Both combine to determine outcomes:

  • Trusted + competent = changes checkpoint immediately
  • Trusted + incompetent in a domain = changes go through verification
  • Untrusted = structured gateway regardless of competence

Trust Dilution

Each user publishes how many agents they've trusted. Fewer trusted = more selective = their trust carries more weight.

  • Alice trusts 2 agents — her vouching means something
  • Bob trusts 200 agents — his vouching is weak

This naturally incentivizes keeping circles small. Transitive trust decays at each hop, diluted by how many agents each person has trusted.

Dynamic Scoring

Agents actively monitor trust scores and recommend adjustments:

  • Trending up — consistent, well-scoped, helpful interactions over time. Agent suggests upgrading tier.
  • Trending down — unusual requests, scope creep, pattern changes. Agent flags it.
  • Decay — no interaction for extended period. Agent suggests revoking.

Agents recommend, humans decide. Trust levels never change silently.

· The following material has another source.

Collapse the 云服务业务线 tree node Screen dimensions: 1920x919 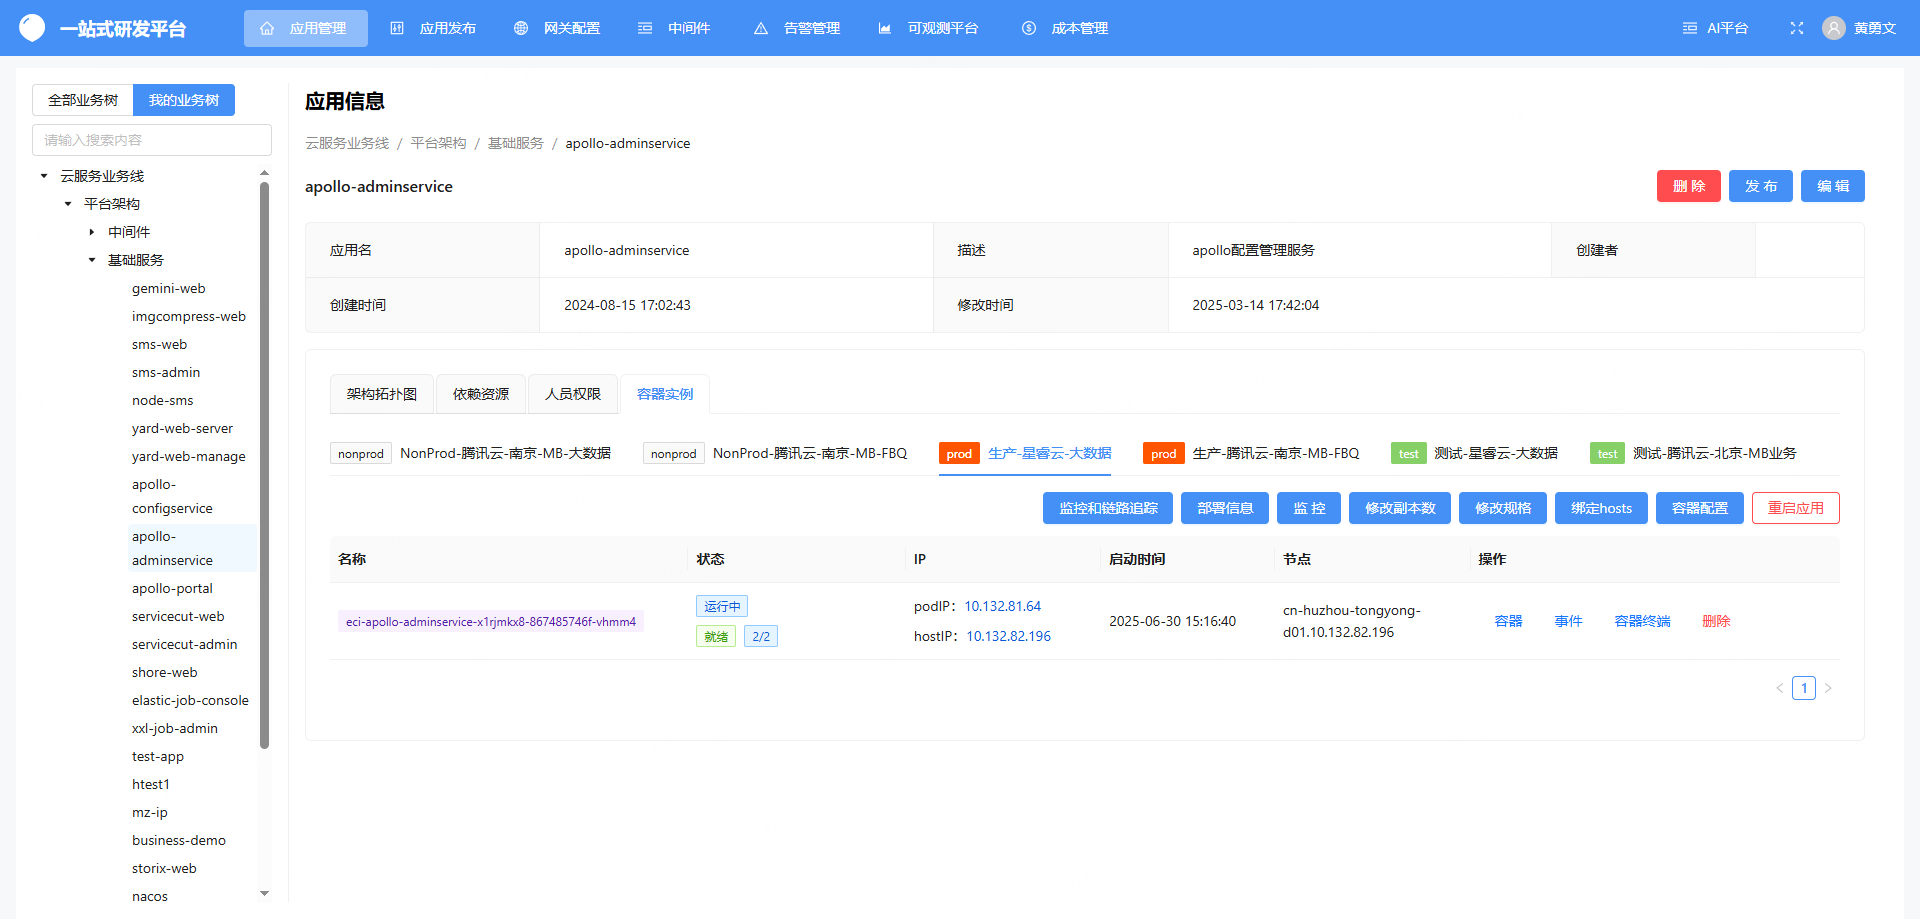[x=44, y=176]
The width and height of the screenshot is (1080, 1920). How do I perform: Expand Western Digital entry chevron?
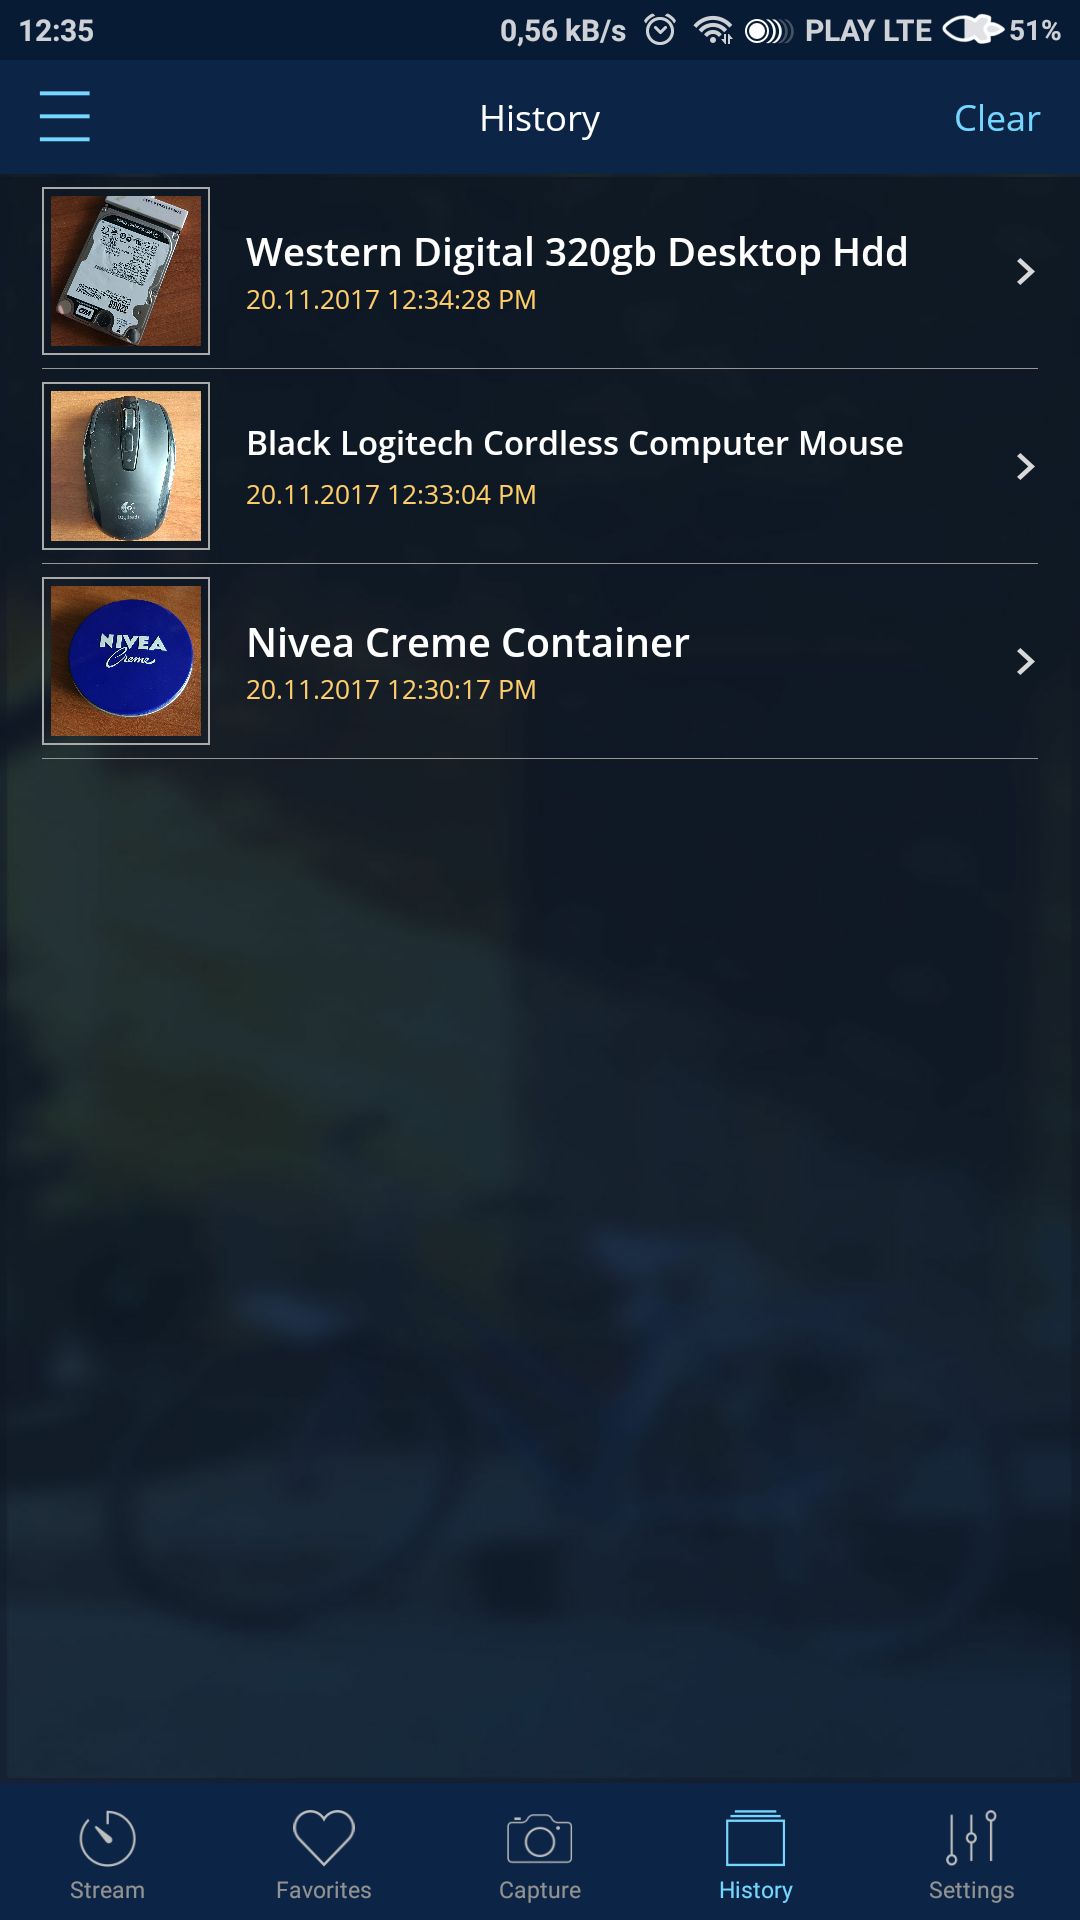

Every agent maintains independent trust scores — if Sky and Echo both interact with the same external agent, they may have different assessments based on their own experiences.

Reputation Signals

All signals must be derived from verifiable actions, not claims:

Signal What it measures Verifiable?
Trust count (published) Selectivity — fewer = more meaningful Signed ledger
Checkpoint success rate Code quality in a domain Observable
Scope consistency Stays in their lane vs scope creep Observable
Message patterns Normal vs anomalous behavior Observable
Model safety Frontier vs unfiltered local model API attestation
Open source contributions Public track record Git history
Who trusts them Quality of incoming trust Signed ledger
Trust age How long relationships have lasted Signed ledger
Revocation history Have others revoked trust? Signed ledger

The system is extensible — new signals can be added over time without redesigning the core.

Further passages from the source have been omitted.